Assigned task
In the passage on hyperbilirubinemia, what condition can untreated severe hyperbilirubinemia result in?

Provided passage
Neonatal Disorders

Hyperbilirubinemia

Hyperbilirubinemia:  Also known as - Neonatal Jaundice:  This disorder is the result of hemolytic processes in the neonate and brings elevated serum bilirubin levels and mild jaundice (yellowness of the skin).  It can be physiologic (with jaundice the only symptom)  it is very common and tends to more common and more severe in certain ethnic groups whose mean peak of unconjugated bilirubin is approximately twice that of the rest of the population.  It can be pathologic (resulting from an underlying disease).  Physiologic jaundice is self limiting; prognosis for pathologic jaundice varies, depending on the cause.  Untreated, severe hyperbilirubinemia may result in kernicterus, a neurologic syndrome resulting from deposition of unconjugated bilirubin in the brain cells and characterized by severe neural symptoms.  Survivors may develop cerebral palsy, epilepsy, or mental retardation, or may have only minor sequelae, such as perceptual motor handicaps and learning disorders.

Entries shown
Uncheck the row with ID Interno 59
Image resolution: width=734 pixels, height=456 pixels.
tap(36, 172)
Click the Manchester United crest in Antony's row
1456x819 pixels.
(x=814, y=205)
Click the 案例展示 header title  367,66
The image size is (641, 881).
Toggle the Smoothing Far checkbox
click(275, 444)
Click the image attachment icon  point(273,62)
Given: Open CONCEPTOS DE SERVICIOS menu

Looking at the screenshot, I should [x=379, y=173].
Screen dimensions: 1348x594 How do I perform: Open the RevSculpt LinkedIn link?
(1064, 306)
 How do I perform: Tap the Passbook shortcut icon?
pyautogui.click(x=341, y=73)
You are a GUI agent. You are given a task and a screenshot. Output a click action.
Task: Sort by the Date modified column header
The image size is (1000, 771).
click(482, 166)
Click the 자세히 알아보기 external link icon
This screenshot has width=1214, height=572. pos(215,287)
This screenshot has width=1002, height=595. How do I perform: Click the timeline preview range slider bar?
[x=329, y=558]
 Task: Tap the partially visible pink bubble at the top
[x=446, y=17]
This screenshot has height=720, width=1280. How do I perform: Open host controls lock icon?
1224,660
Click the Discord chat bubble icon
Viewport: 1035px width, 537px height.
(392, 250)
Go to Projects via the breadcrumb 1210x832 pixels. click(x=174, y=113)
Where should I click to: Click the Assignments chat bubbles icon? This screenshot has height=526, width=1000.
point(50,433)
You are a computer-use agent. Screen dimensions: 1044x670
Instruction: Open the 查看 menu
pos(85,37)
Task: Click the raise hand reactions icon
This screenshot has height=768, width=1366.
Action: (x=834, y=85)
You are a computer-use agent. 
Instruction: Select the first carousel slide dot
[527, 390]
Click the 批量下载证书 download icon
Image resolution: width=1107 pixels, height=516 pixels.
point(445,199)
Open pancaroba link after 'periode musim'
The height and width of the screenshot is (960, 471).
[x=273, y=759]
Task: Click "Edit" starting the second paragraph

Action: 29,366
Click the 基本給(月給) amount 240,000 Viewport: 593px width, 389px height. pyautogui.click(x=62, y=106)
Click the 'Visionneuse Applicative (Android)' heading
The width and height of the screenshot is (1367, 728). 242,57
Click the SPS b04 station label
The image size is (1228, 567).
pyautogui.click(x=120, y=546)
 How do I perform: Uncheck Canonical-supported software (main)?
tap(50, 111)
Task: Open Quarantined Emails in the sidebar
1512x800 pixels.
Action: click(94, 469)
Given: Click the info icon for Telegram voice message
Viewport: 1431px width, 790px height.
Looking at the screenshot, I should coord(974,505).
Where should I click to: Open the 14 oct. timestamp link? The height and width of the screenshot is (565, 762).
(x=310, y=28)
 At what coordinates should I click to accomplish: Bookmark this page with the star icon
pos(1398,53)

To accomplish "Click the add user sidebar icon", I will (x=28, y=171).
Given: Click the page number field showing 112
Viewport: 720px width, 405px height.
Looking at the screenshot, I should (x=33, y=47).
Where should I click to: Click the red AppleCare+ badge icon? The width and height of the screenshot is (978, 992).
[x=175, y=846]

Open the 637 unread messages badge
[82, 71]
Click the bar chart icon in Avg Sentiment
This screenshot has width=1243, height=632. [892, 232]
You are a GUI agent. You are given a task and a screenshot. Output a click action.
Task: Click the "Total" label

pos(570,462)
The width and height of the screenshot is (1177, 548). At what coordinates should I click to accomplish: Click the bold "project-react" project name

Task solution
Kernicterus, a neurologic syndrome caused by deposition of unconjugated bilirubin in the brain cells.